» WHAT IS BEING ASKED
Among the entries below, how many lines hold "height"? Only the number is wanted.
RECORDS SHOWN Start Marker
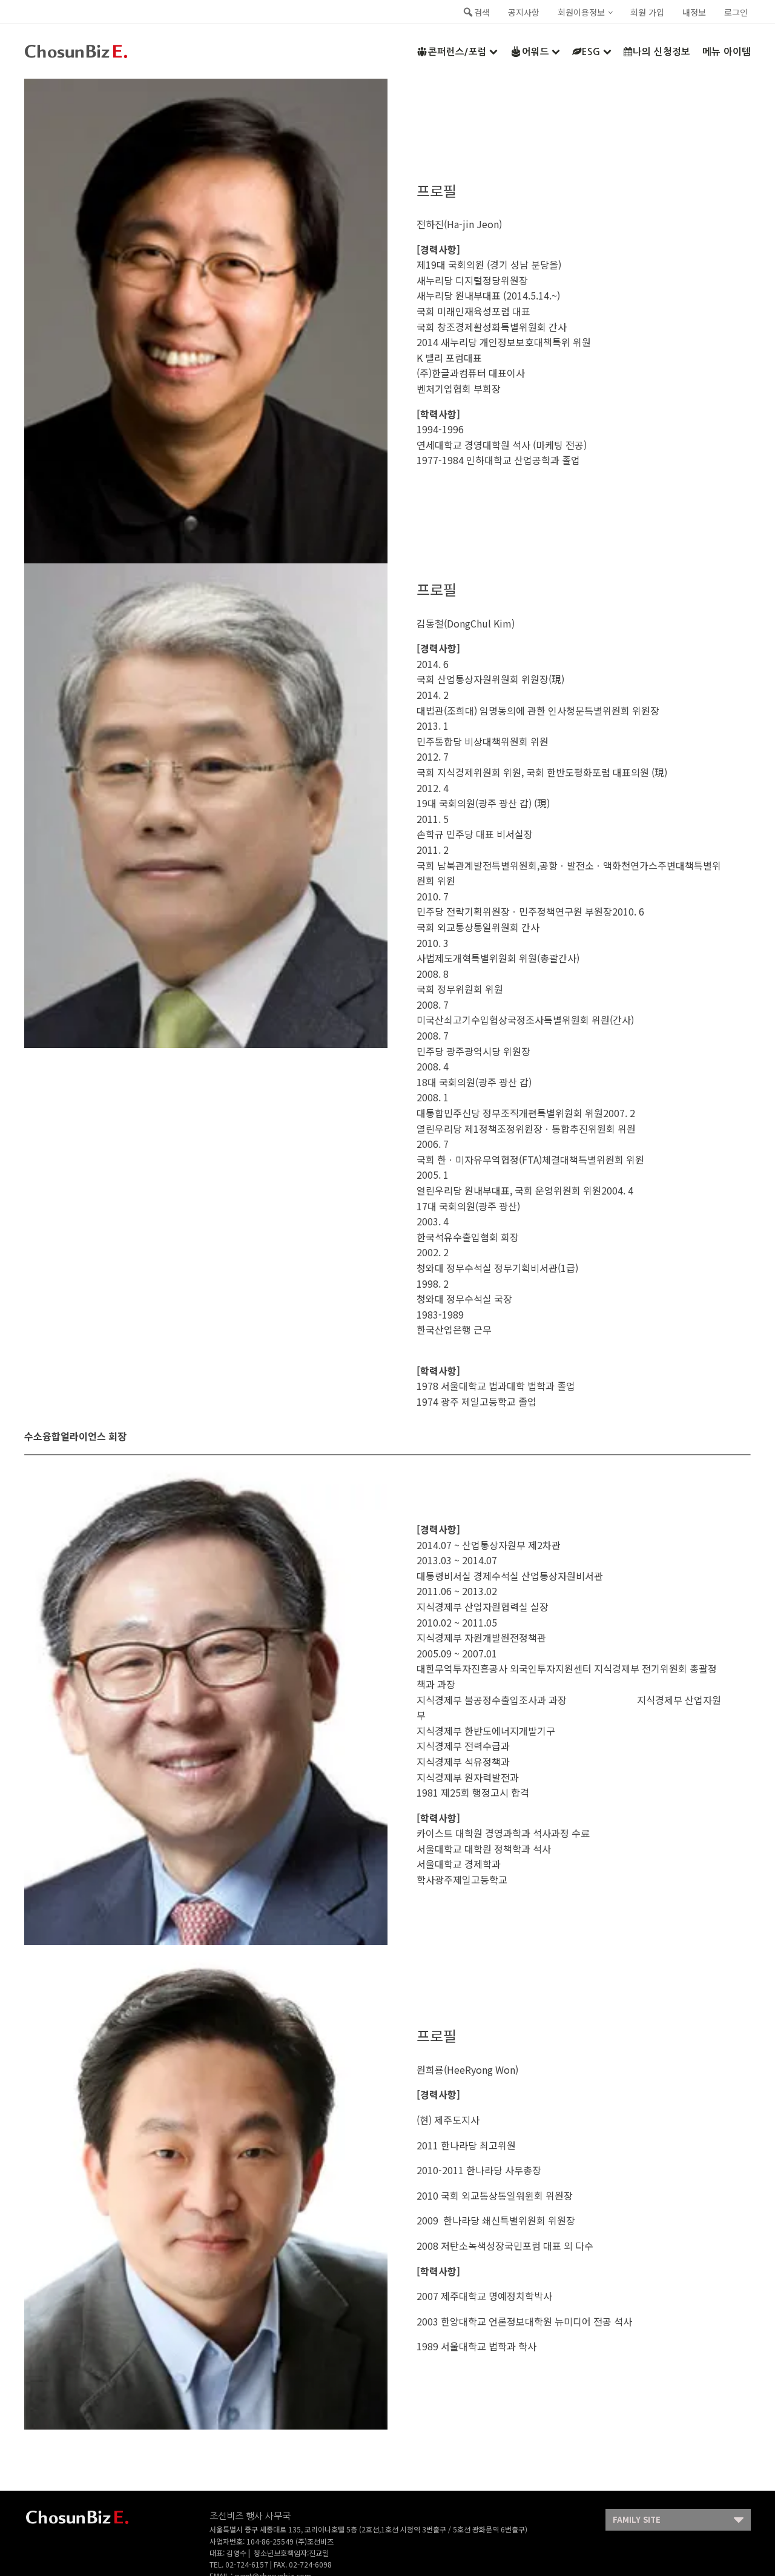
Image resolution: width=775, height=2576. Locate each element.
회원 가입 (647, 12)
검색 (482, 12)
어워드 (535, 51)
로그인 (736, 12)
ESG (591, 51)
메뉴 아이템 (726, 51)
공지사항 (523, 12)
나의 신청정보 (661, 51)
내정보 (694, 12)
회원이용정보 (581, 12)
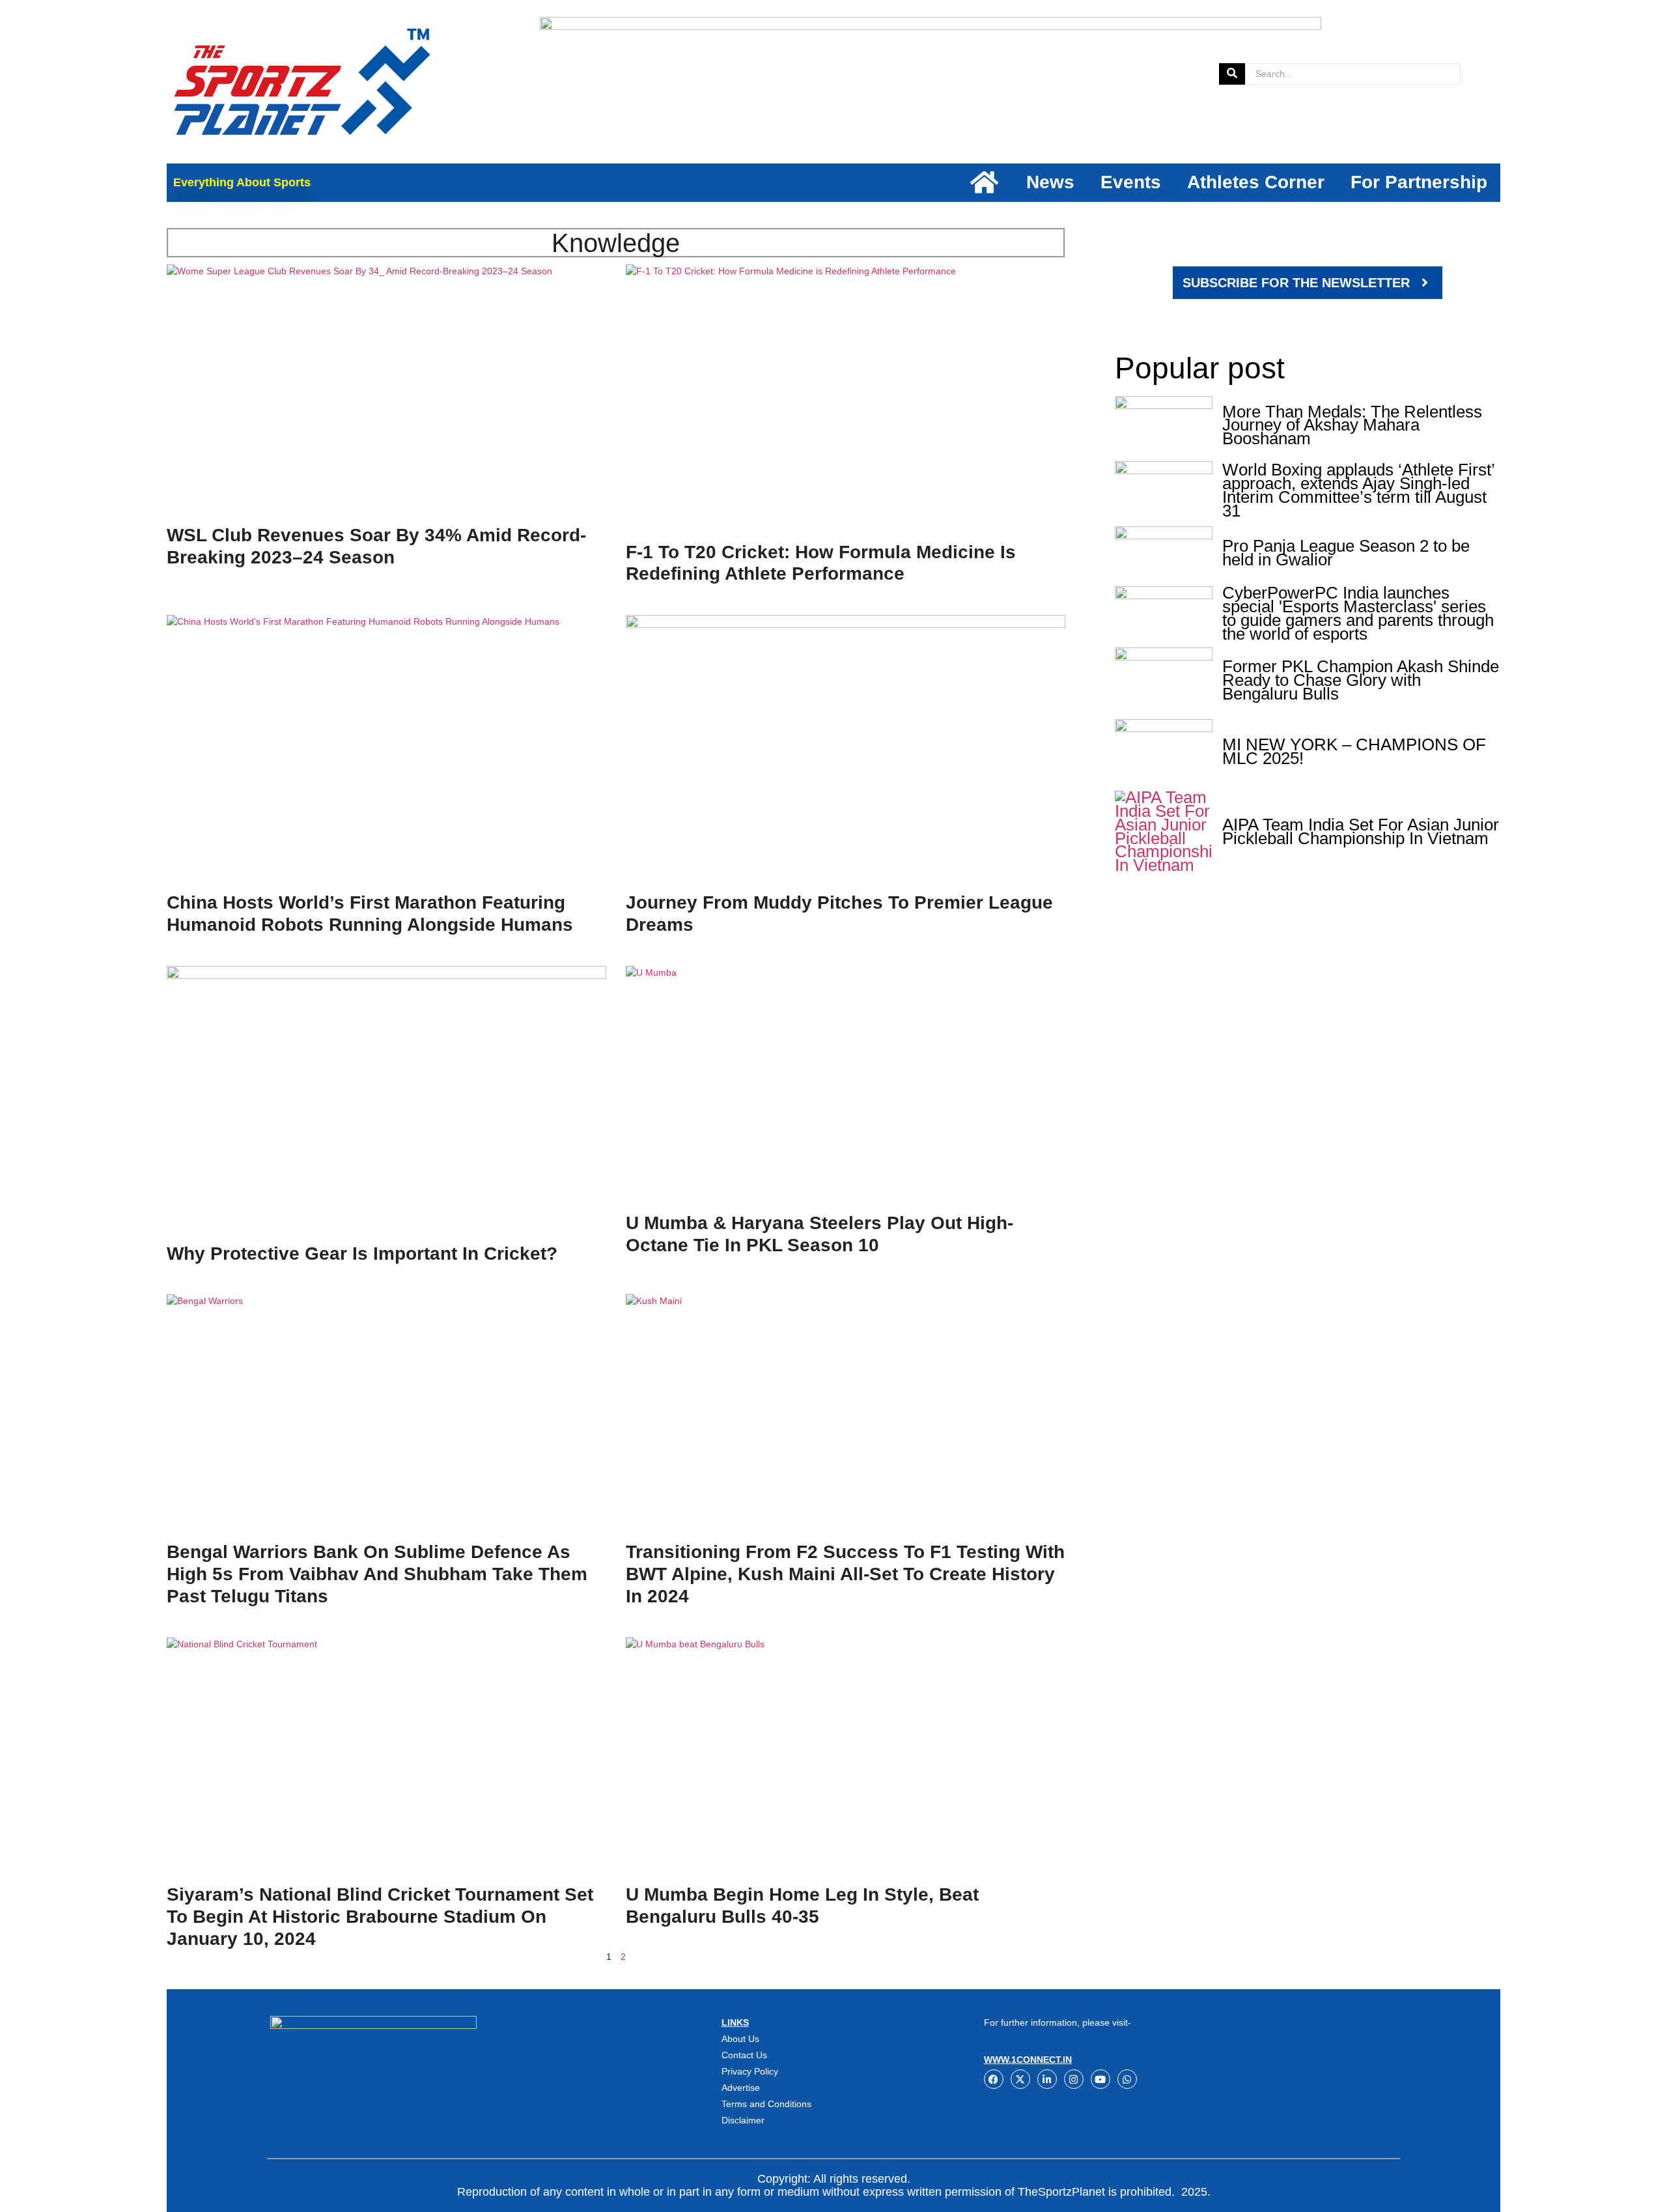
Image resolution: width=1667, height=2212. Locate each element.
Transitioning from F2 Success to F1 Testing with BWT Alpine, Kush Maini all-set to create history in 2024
RECORDS SHOWN End Marker
» OUTPUT FOR THIS TASK
2